2024-01-28 15:03:12 +01:00
parent d3984b48bd
commit cd3c0887a6
2 changed files with 96 additions and 29 deletions
--- a/data/magic.mse-game/language
+++ b/data/magic.mse-game/language
@@ -14,6 +14,46 @@ lang_name := {
 lang_setting := {
 	language()[input] or else languages[language().fallback][input] or else languages.English[input] or else ""
 }
+
+spaced_sub_type_regex :=
+	replace@(match: "'", replace: "’") +					### standardize apostrophes
+	regex_escape +											### preemptive escape
+	replace@(match: ",", replace: "|") +					### match any sub type
+	replace@(match: "(^|\\|)[^ ]+(?=\\|)", replace: "") +	### eliminate sub types that don't contain spaces
+	replace@(match: "^\\|", replace: "") +					### eliminate starting |
+	replace@(match: "\\|$", replace: "") +					### eliminate trailing |
+	{ "^(" + input + ")" }									### only match start of string
+complete_sub_type_list :=
+{
+	input.word_list_artifact + "," +
+	input.word_list_battle + "," +
+	input.word_list_dungeon + "," +
+	input.word_list_land + "," +
+	(for each submenu in input.word_lists_basic do submenu + ",") +
+	input.word_list_enchantment + "," +
+	input.word_list_spell + "," +
+	input.word_list_planeswalker + "," +
+	(for each submenu in input.word_lists_race do submenu + ",") +
+	(for each submenu in input.word_lists_class do submenu + ",") +
+	(for each submenu in input.word_lists_plane do submenu + ",")
+}
+replace_spaced_sub_type_map :=
+[
+	"de":		replace@(replace: "", match: spaced_sub_type_regex(complete_sub_type_list(languages["Deutsch"])))

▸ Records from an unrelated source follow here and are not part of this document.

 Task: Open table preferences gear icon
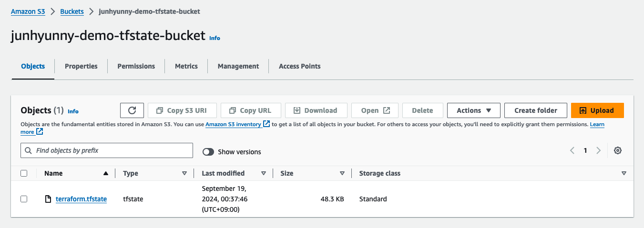tap(618, 150)
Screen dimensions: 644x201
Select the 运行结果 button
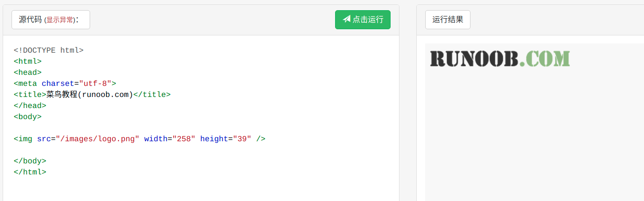coord(447,20)
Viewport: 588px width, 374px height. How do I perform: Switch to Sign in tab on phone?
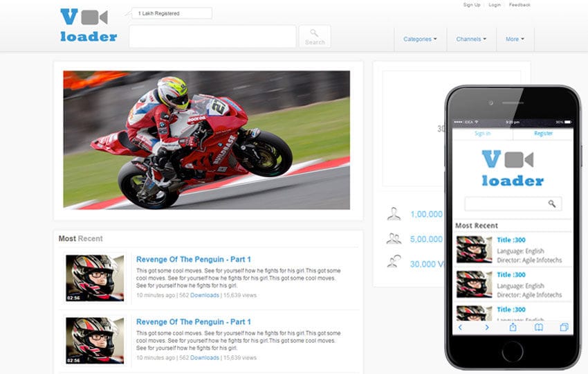coord(482,133)
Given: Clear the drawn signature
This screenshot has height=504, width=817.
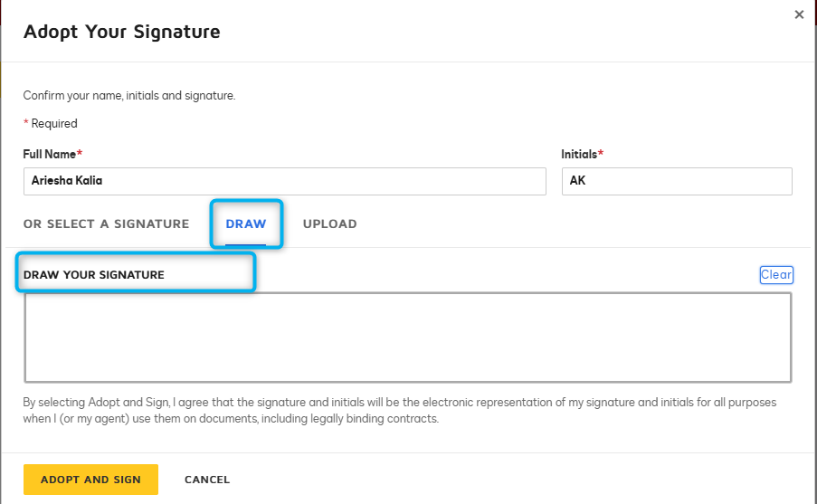Looking at the screenshot, I should coord(776,275).
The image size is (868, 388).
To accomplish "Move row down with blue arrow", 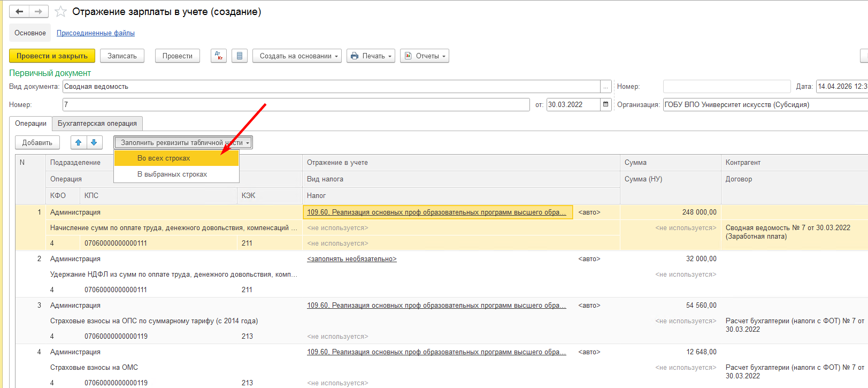I will pyautogui.click(x=94, y=142).
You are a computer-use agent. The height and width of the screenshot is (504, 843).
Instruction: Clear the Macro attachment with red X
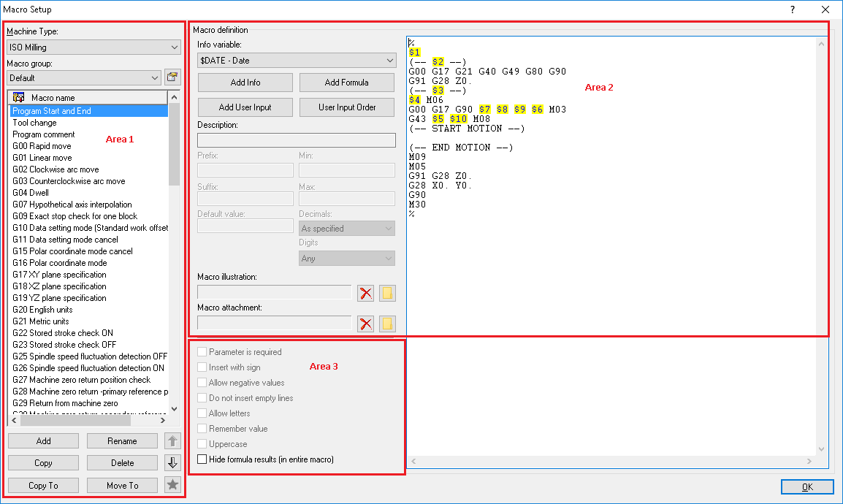(x=365, y=324)
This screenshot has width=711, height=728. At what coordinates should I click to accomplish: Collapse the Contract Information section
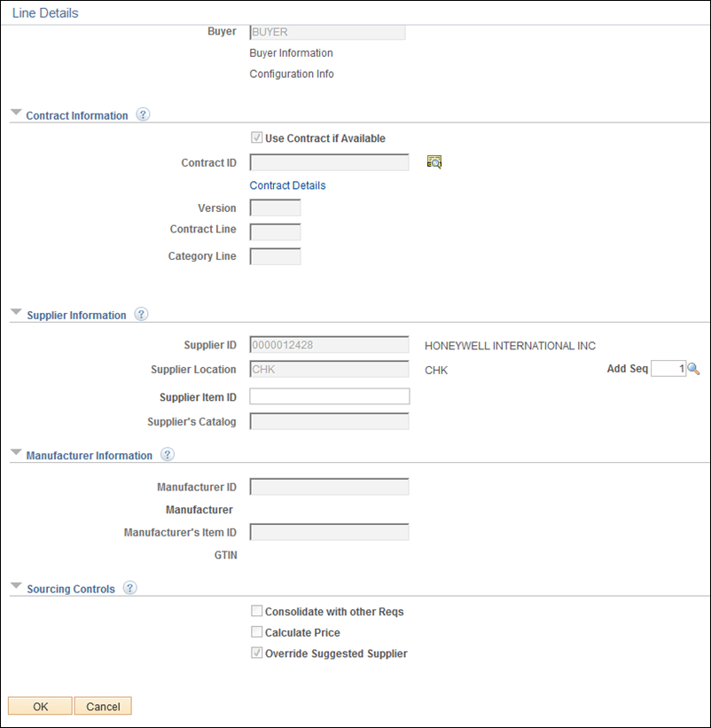click(16, 113)
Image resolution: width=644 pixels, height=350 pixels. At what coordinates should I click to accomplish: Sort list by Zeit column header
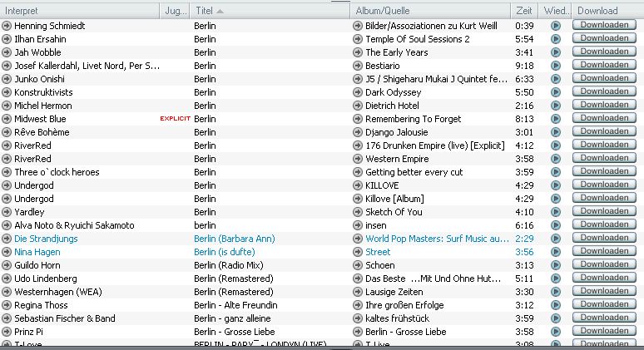(524, 11)
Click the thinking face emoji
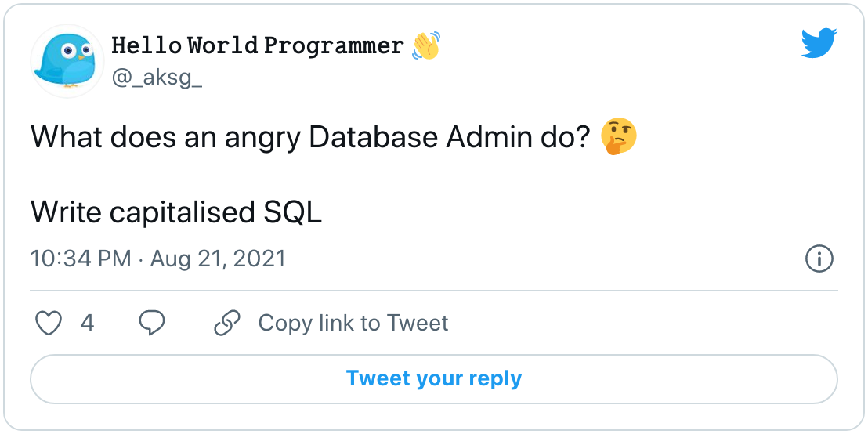868x434 pixels. pos(618,136)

+	"en":		replace@(replace: "", match: spaced_sub_type_regex(complete_sub_type_list(languages["English"])))
+	"es":		replace@(replace: "", match: spaced_sub_type_regex(complete_sub_type_list(languages["Español"])))
+	"fr":		replace@(replace: "", match: spaced_sub_type_regex(complete_sub_type_list(languages["Français"])))
+	"it":		replace@(replace: "", match: spaced_sub_type_regex(complete_sub_type_list(languages["Italiano"])))
+	"ja":		replace@(replace: "", match: spaced_sub_type_regex(complete_sub_type_list(languages["日本語"])))
+	"ko":		replace@(replace: "", match: spaced_sub_type_regex(complete_sub_type_list(languages["한국어"])))
+	"pt-br":	replace@(replace: "", match: spaced_sub_type_regex(complete_sub_type_list(languages["Português do Brasil"])))
+	"ru":		replace@(replace: "", match: spaced_sub_type_regex(complete_sub_type_list(languages["Русский"])))
+	"zhs":		replace@(replace: "", match: spaced_sub_type_regex(complete_sub_type_list(languages["汉语"])))
+	"zht":		replace@(replace: "", match: spaced_sub_type_regex(complete_sub_type_list(languages["漢語"])))
+	"en_GB":	replace@(replace: "", match: spaced_sub_type_regex(complete_sub_type_list(languages["English"])))
+	"en_CA":	replace@(replace: "", match: spaced_sub_type_regex(complete_sub_type_list(languages["English"])))
+]
+
 # language scripts
 spanish_number := {
 	input := remove_tags(input)
--- a/data/magic.mse-game/script
+++ b/data/magic.mse-game/script
@@ -1115,44 +1115,71 @@ super_type_filter := {
 	"<{tag}>{input}</{tag}>"
 }

-break_subtypes := split_text@(match: "<atom-sep>[^<]*</atom-sep>|</?word-list-[^>]*>", include_empty:false)		# splitting at word-list tags is for backwards compatibility, when atom-sep was not yet inserted everywhere.
-break_supertypes := split_text@(match: "<atom-sep>[^<]*</atom-sep>", include_empty:false)
-sub_type_filter := {
-	input := remove_tag(tag: "<soft")
-	# What word list to use?
-	list_type_rest := if      lang_setting("is_creature")(type) or lang_setting("is_kindred")(type) 	then "class-"+lang_setting("code")
+split_at_spaces := split_text@(match: " +")
+remove_leading_spaces := replace@(match: "^ +", replace: "")
+sub_type_filter :=
+{
+	subtype_separator := lang_setting("subtype_separator")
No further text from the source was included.